Personally I'm inclined to see things like GPT-3 as qualitatively different to human creativity, but I don't claim to know this for a fact.
I just think there's a lot of people arguing "well this can't be creativity" out of some sort of anti-AI signalling sentiment, where they've become so used to disagreeing with unwarranted AI optimism that they undervalue AI progress routinely. In other words, "this can't be creativity, because we don't understand creativity" or "this can't be creativity because AI is very far from human-level" or such.
(Personally, I believe GPT-3 and CLIP are already superhuman; that is, superior to the circuitry in the brain doing the equivalent job. They only look weak because we're trying to make them do all of the job in one step, when we're comparing them to the brain's highly heterogenous self-correcting approach.)

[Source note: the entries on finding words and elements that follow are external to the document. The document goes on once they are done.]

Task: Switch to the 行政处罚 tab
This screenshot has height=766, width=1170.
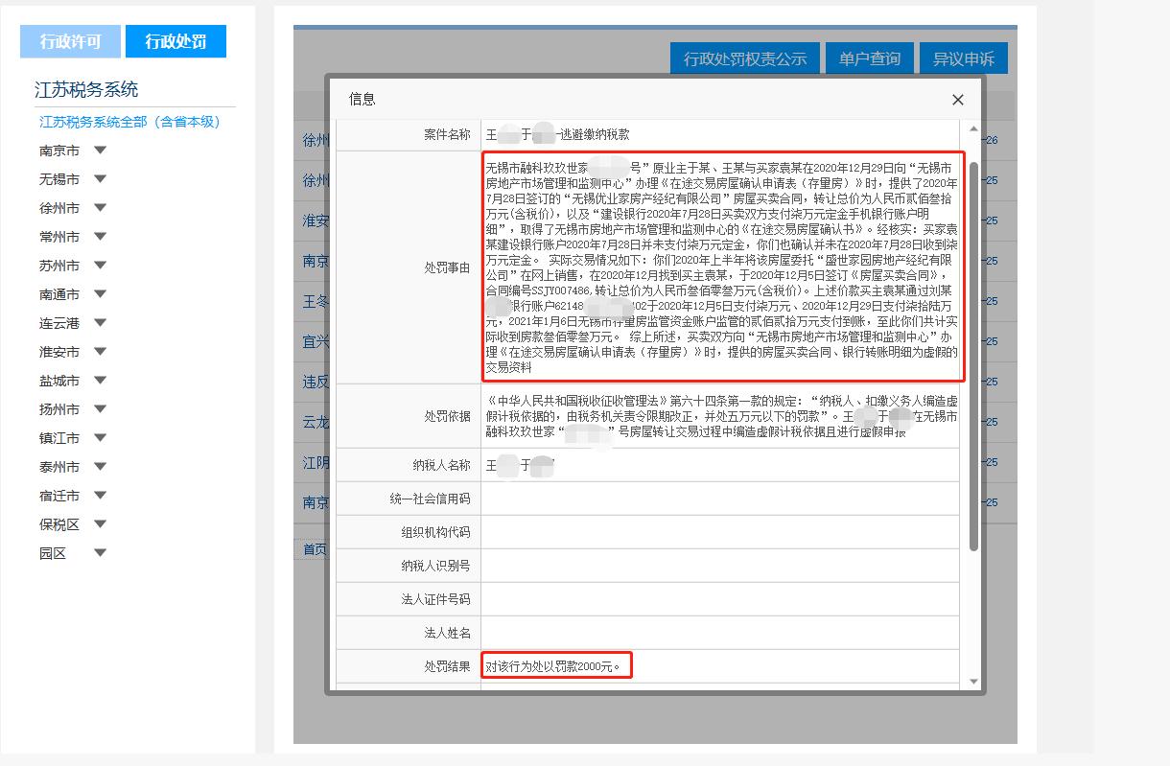Action: (x=176, y=41)
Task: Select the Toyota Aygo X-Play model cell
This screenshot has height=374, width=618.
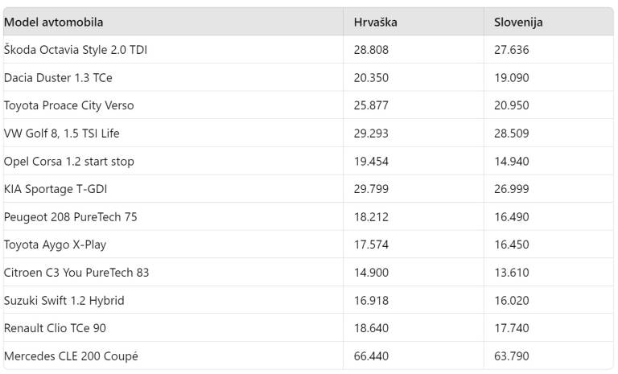Action: tap(55, 245)
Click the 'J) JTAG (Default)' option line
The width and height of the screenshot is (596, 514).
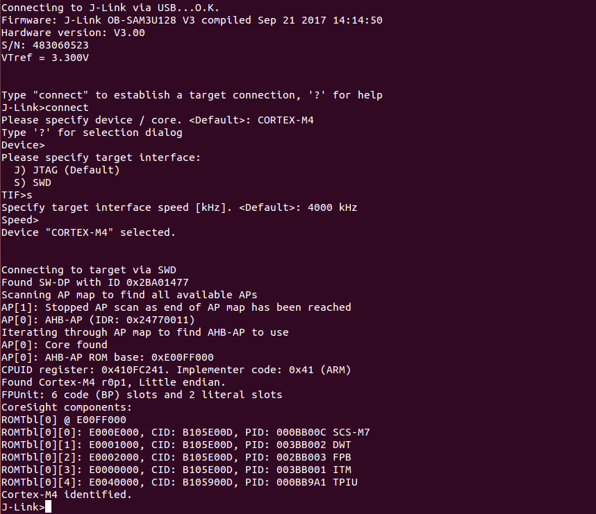[x=67, y=170]
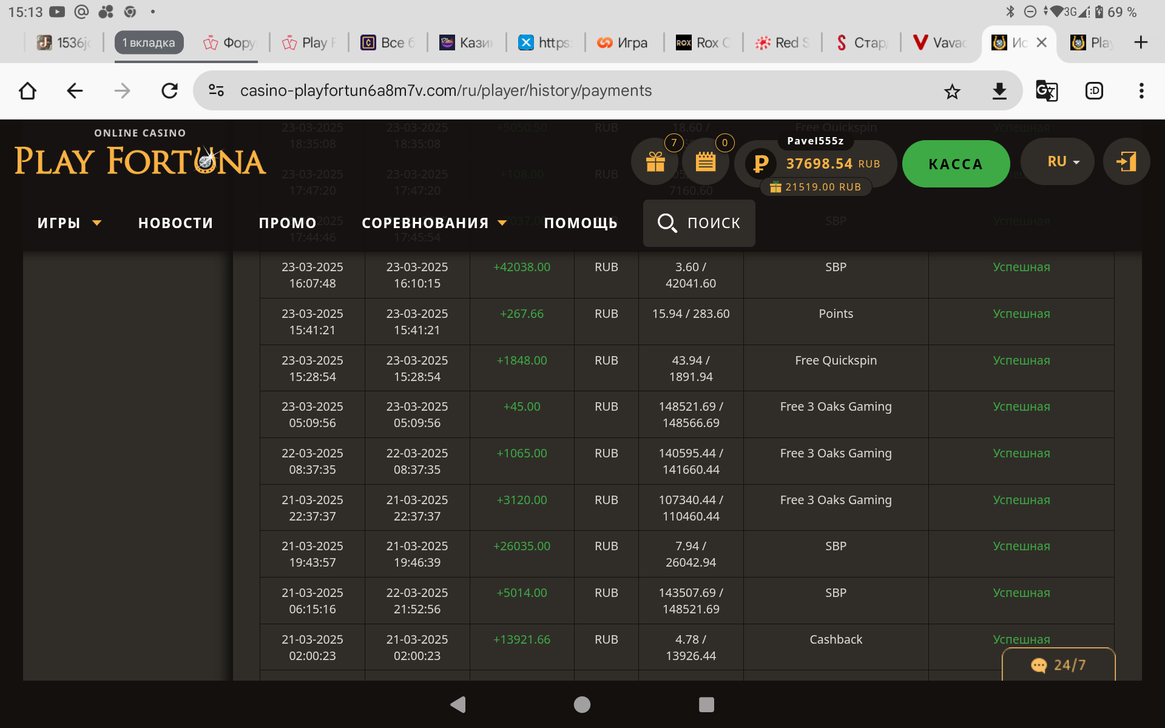
Task: Click the logout door icon
Action: click(1126, 162)
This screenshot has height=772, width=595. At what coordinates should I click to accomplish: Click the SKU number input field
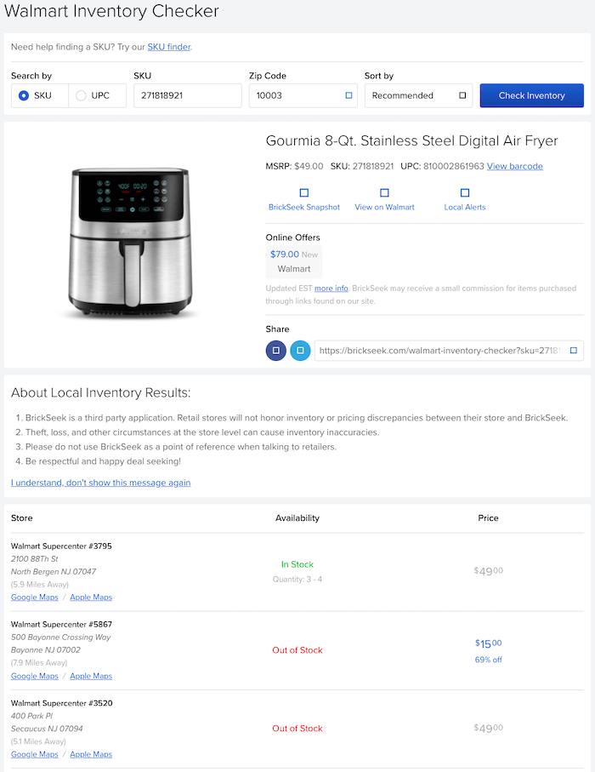[187, 95]
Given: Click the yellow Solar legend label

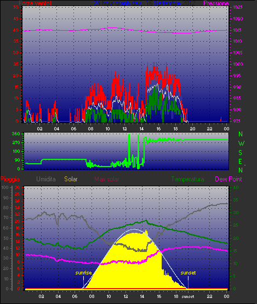Looking at the screenshot, I should 71,179.
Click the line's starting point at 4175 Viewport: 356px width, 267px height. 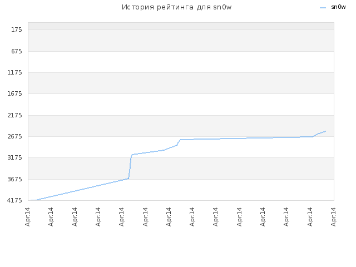pos(31,200)
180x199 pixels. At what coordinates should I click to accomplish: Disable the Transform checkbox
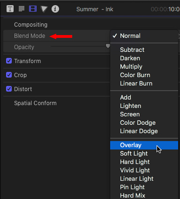click(9, 61)
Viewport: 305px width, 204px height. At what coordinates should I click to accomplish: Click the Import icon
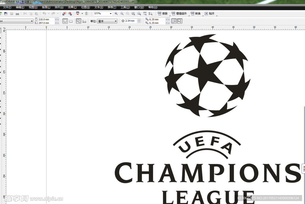(64, 14)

My views on the matter have nothing to do with being "anti-AI" or "signalling" to anyone, and the latter suggestion is mildly offensive. Like many here, while being no sort of expert I've thought quite a lot about these questions and have fairly detailed views about them. I suspect strong AI is possible and will not require new fundamental physics or anything like that. However, I suspect that if it is achieved it will be of a very different nature to GPT-3 etc and to ML in general. I don't think the behaviour demonstrated by these systems so far resembles human creativity, understanding or reasoning at all, although they are capable of impressive and fascinating things. I'd go so far as to say the differences seem, to me at least, rather obvious, if difficult to define. However, I'm open to alternative views and to the possibility I may be wrong.
I greatly enjoy discussing these sorts of things, but adversarial exchanges on hn filled with ad-hominems aren't the way I like to do it.